アウトソーシングのはなし(『情報の科学と技術』vol.57 No.7)

 『情報の科学と技術』vol.57 No.7はアウトソーシングの特集号です。ちょっと記事を読んでみました。アウトソーシングをするのには目的を明確にしてからやらなければだめだと書いてありました。*1それはその通りだと思います。
 結局アウトソーシングという制度をどう使うかという話です。掲載論文にも書いてありましたが、使うのなら、その図書館にとってのコア・コンピタンスがどうゆう部分なのかをはっきりさせておかなくてはならないでしょう。安い労働力を得たい。司書を自分の組織で面倒見たくない。などの消極的なアウトソーシングの理由ではなくて、広い意味でのサービスの向上やスキルを高めていくために戦略的にアウトソーシングを利用していく必要があるのだと思います。(消極的なものは「アウトソーシング」ではないかもしれませんが…)
 確かにアウトソーシングをすれば安い労働力を得られます。でも目先の経費削減にとらわれて、安い労働力を獲得するためだけに無計画にアウトソーシングを進めていけば、いつかひずみが生じます。図書館におけるアウトソーシングが経費削減に繋がるのは、司書が安い賃金や、不安定な雇用条件に甘んじているからに過ぎません。そんな雇用の状況をいつまでも維持することが図書館の業界にとって良好なものだとは思えないし、またサービスやスキルの低下にも結びつきます。経費削減につとめるのは大事なことです。そのために安い労働力も必要だとも思います。しかし、それと同時に図書館が自身の活動、経営方針をしっかりと示し、図書館の重要性を、しっかりとステークホルダーである利用者と大学経営者に認識して貰い、予算を獲得するのが重要なのだと思います。そしてさらに、図書館側も、委託業者側と共に、業者に所属する司書の雇用条件も考えていかなければならないと思います。そうすることが結果的には図書館の運営を円滑にしていくのではないかと感じました。

 追記

 この記事を書いた後に見つけたのですが、min2-flyさんも『情報の科学と技術』vol.57 No.7ついて書かれていました。
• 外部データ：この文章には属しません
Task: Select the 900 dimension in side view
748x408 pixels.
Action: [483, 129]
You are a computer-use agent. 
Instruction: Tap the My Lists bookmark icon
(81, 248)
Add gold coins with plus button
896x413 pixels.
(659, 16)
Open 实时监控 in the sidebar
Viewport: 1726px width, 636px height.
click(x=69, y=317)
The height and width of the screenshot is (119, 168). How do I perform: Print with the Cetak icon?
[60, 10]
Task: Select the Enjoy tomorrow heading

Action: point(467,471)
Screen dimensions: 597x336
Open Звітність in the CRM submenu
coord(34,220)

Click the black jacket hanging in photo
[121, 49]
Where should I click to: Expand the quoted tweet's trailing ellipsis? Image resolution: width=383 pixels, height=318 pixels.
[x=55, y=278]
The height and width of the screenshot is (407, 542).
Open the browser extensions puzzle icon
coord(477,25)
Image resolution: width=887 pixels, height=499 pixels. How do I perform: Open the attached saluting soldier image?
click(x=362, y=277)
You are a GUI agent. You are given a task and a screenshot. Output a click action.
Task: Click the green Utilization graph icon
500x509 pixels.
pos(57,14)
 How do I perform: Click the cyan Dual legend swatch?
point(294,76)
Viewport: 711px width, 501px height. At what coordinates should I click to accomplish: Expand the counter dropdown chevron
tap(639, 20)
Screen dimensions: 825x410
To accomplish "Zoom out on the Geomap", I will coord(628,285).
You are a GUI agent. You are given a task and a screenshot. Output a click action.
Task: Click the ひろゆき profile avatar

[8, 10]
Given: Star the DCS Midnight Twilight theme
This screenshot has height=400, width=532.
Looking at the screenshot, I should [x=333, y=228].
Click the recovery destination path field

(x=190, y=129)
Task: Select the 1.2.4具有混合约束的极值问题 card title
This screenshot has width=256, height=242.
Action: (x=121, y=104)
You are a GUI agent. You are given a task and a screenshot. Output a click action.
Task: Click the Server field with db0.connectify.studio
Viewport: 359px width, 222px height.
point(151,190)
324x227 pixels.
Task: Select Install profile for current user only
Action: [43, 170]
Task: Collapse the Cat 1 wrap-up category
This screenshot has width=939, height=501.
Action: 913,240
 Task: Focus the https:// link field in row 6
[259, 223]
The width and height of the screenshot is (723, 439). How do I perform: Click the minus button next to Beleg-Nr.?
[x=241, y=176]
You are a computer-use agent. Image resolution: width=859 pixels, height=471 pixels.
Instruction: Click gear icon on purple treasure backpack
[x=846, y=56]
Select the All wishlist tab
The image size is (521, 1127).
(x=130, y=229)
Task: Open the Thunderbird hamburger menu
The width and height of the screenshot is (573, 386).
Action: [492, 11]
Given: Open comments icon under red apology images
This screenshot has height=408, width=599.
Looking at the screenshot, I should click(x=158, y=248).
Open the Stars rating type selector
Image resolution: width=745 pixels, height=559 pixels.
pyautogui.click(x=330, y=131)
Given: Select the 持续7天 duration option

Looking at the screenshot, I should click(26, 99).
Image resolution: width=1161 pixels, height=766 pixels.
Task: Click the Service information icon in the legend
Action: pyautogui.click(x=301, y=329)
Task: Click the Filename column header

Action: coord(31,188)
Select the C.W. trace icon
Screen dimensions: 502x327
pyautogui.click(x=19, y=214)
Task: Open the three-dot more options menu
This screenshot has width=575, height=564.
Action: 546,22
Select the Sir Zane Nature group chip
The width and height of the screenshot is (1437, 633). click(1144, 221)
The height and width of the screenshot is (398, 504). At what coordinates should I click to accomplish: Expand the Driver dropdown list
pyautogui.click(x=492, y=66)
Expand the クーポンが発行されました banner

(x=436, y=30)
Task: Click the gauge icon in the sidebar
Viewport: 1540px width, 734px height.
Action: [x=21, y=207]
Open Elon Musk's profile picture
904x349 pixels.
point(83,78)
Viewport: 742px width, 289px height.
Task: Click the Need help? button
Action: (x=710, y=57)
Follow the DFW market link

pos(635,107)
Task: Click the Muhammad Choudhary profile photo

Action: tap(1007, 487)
あと、少子化で財政難=コスト削減に対応しなきゃ、って文脈からしか図書館を語れないってことは、図書館が学生や研究者を惹きつける大学の競争資源になる可能性は端っから放棄してるとみなしてよいのかな。(id:min2-fly:20070723)

 その通りだと思います。なぜ競争資源だと考えないのかはかなり不思議なところです。しかし、図書館の人員を削減するその一方で、例えば大学図書館の地域住民への開放という文脈では、図書館を大学と地域の結びつきを強めるための政治的なカードとしてみなしているわけです。大学における「競争力」とは一体何なのだろう。どうも外面だけを良くしようとしている気が…。